▶ EXERCISE
Find the line in the entries below that contains "WISH Residents Get". Repeat it exactly, and every line after it through the line that contains "[Whatsapp] (239, 729)".

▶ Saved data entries
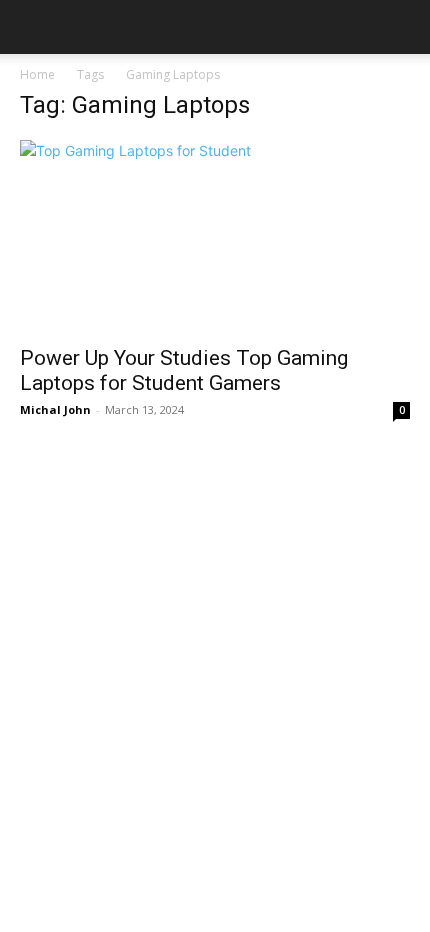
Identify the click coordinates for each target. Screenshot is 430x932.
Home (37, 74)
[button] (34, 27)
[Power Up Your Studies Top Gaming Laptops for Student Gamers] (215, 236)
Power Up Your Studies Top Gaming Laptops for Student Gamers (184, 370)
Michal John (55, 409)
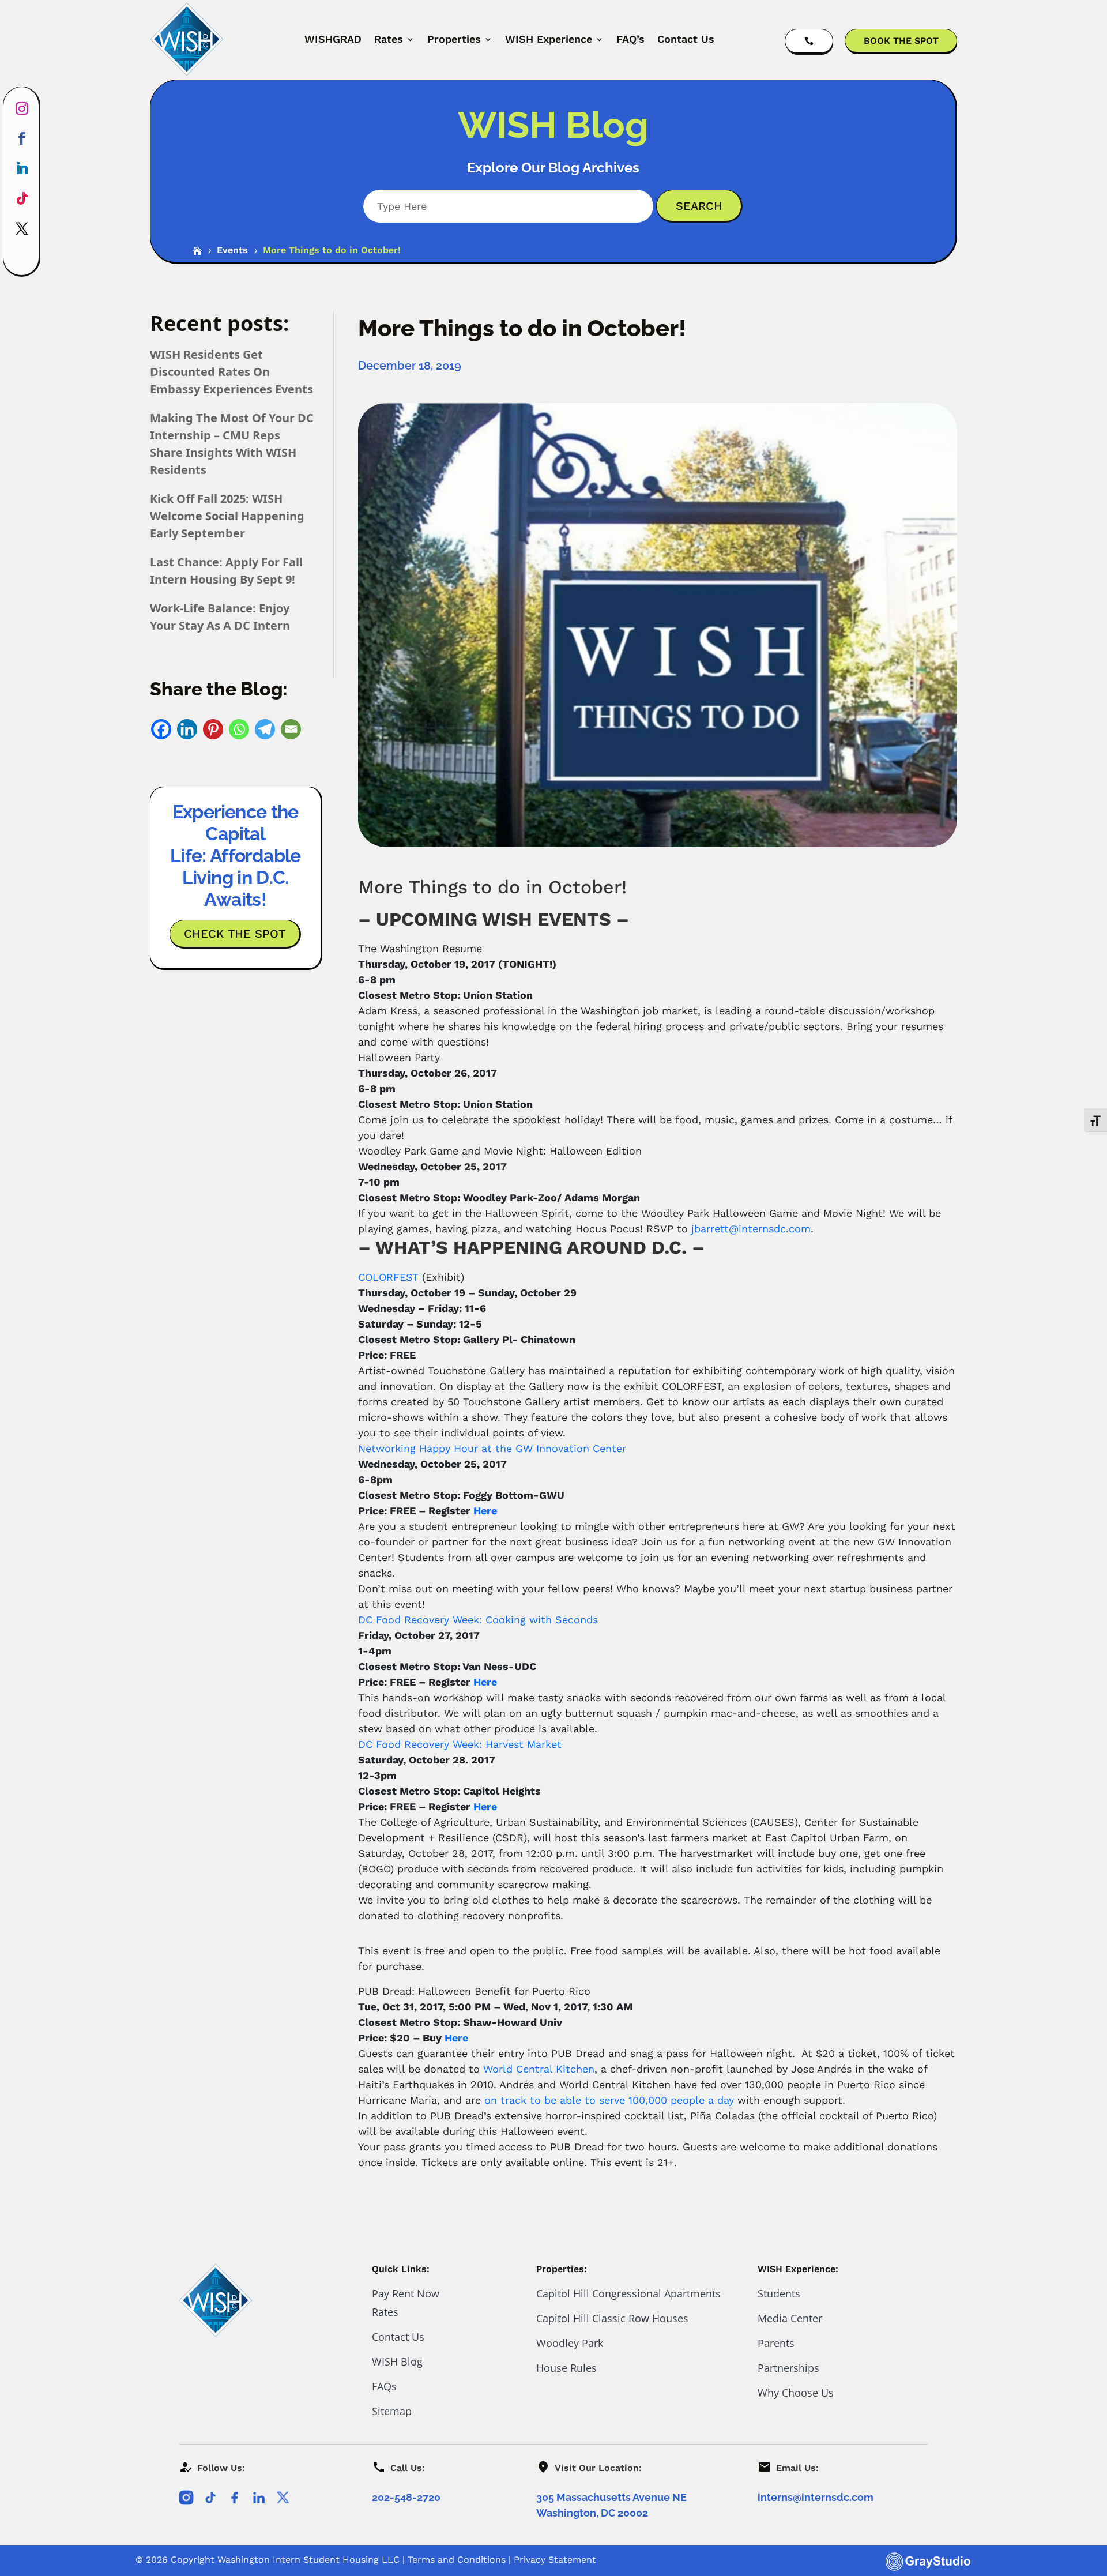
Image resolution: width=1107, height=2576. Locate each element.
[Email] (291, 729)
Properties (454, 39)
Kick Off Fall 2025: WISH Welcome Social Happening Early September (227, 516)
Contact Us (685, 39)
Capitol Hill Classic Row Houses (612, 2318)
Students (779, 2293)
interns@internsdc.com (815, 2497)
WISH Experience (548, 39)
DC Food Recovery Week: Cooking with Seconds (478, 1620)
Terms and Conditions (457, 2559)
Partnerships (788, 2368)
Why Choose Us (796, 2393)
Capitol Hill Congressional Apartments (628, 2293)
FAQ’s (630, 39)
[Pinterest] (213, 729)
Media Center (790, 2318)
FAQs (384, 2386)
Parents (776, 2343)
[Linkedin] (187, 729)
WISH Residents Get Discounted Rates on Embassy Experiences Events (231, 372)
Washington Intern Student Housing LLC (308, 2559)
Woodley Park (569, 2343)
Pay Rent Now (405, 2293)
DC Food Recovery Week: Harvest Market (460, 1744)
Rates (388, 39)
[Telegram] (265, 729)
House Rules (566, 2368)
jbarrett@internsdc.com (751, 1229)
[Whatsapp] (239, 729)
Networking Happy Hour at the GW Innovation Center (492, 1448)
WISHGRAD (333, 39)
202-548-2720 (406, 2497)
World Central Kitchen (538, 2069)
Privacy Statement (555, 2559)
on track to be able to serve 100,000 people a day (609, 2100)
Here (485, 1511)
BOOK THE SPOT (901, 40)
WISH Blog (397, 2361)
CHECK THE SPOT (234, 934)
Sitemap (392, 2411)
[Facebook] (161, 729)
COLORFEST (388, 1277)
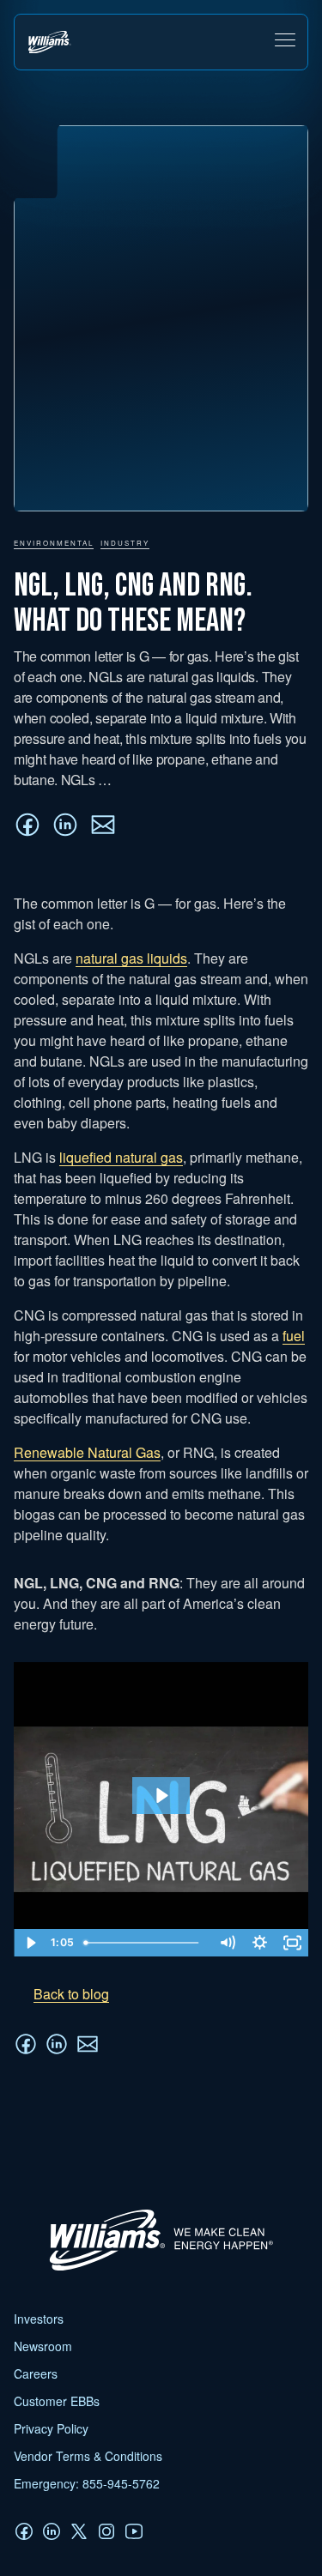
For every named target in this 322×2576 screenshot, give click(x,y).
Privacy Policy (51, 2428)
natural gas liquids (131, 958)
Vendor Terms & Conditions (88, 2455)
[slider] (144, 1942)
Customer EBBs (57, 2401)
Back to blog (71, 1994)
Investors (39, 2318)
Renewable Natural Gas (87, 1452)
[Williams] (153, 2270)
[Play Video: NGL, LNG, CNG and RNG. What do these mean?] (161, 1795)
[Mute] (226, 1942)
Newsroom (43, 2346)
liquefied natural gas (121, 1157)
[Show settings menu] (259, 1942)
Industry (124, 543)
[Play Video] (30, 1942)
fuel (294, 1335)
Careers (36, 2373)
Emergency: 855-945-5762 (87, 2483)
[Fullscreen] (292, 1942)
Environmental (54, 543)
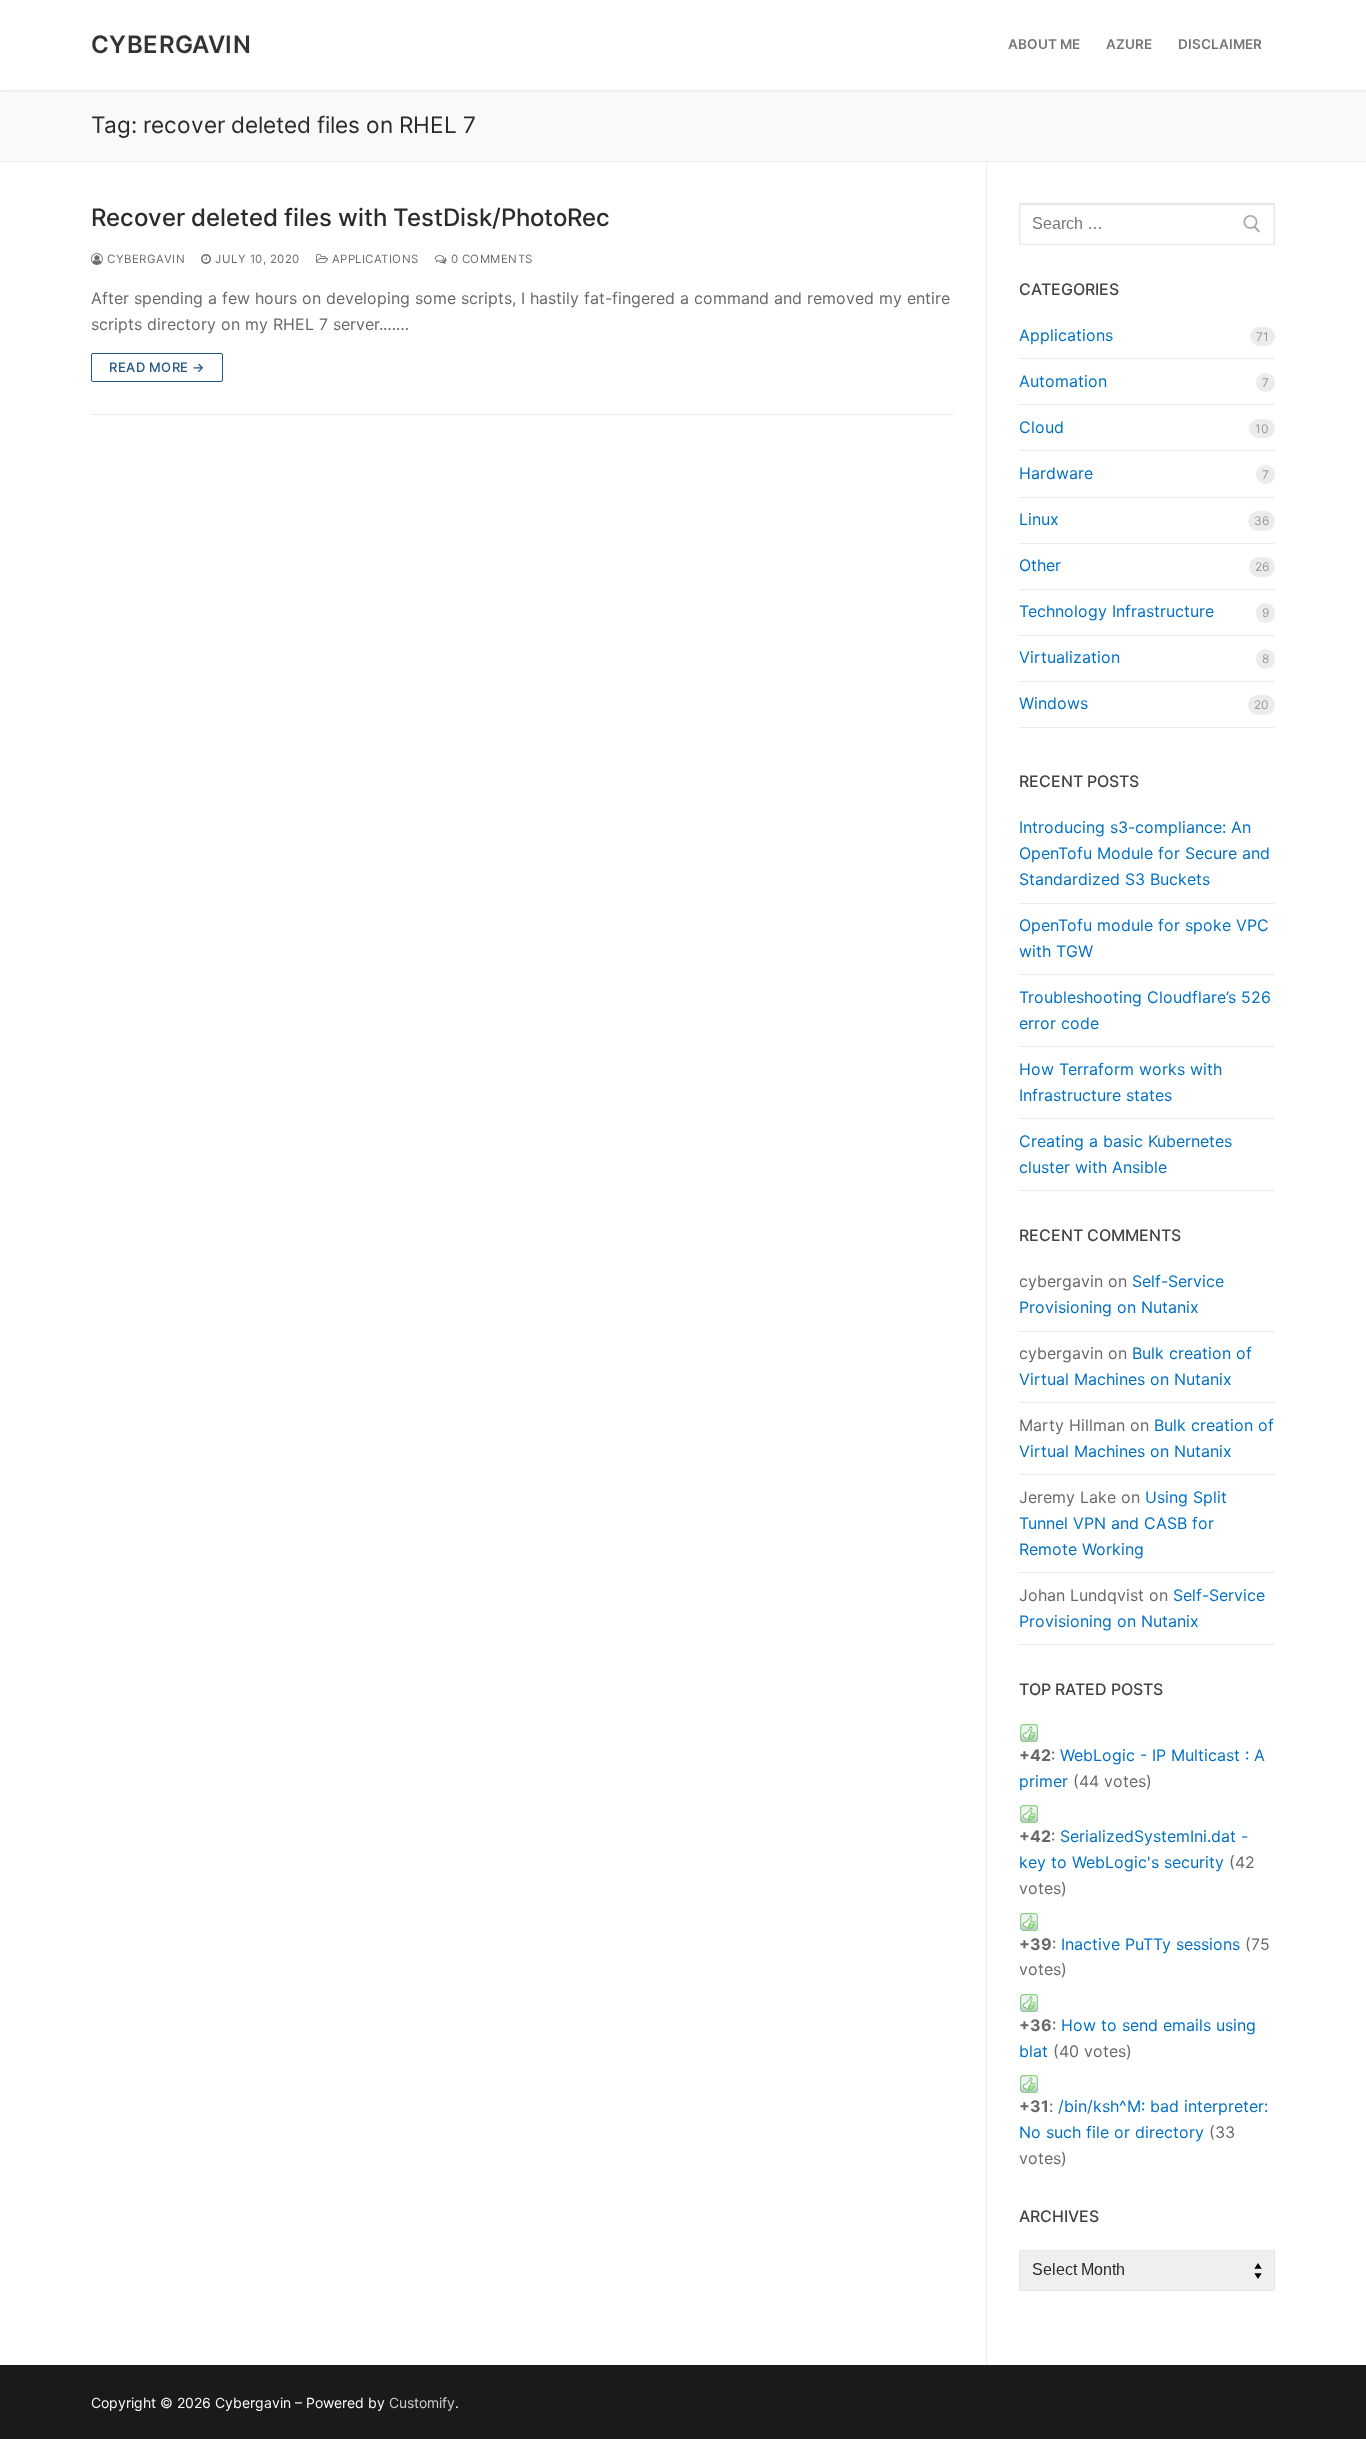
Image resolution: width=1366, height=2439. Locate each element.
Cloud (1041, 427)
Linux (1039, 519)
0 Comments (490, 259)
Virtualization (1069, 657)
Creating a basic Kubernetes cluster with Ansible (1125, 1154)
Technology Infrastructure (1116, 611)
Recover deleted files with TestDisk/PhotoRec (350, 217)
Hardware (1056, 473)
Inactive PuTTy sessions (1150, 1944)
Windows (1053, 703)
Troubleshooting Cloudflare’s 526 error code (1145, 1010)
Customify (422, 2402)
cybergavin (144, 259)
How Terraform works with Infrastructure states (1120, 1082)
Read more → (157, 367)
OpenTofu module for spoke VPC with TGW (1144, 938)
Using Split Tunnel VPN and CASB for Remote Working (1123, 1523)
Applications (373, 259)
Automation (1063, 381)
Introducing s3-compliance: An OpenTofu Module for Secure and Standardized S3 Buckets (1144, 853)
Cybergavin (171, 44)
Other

▶ THE COMPLETED TASK
WISH Residents Get Discounted Rates on Embassy Experiences Events (231, 372)
Washington Intern Student Housing LLC (308, 2559)
Woodley Park (569, 2343)
Pay Rent Now (405, 2293)
DC Food Recovery Week: Harvest Market (460, 1744)
Rates (388, 39)
[Telegram] (265, 729)
House Rules (566, 2368)
jbarrett@internsdc.com (751, 1229)
[Whatsapp] (239, 729)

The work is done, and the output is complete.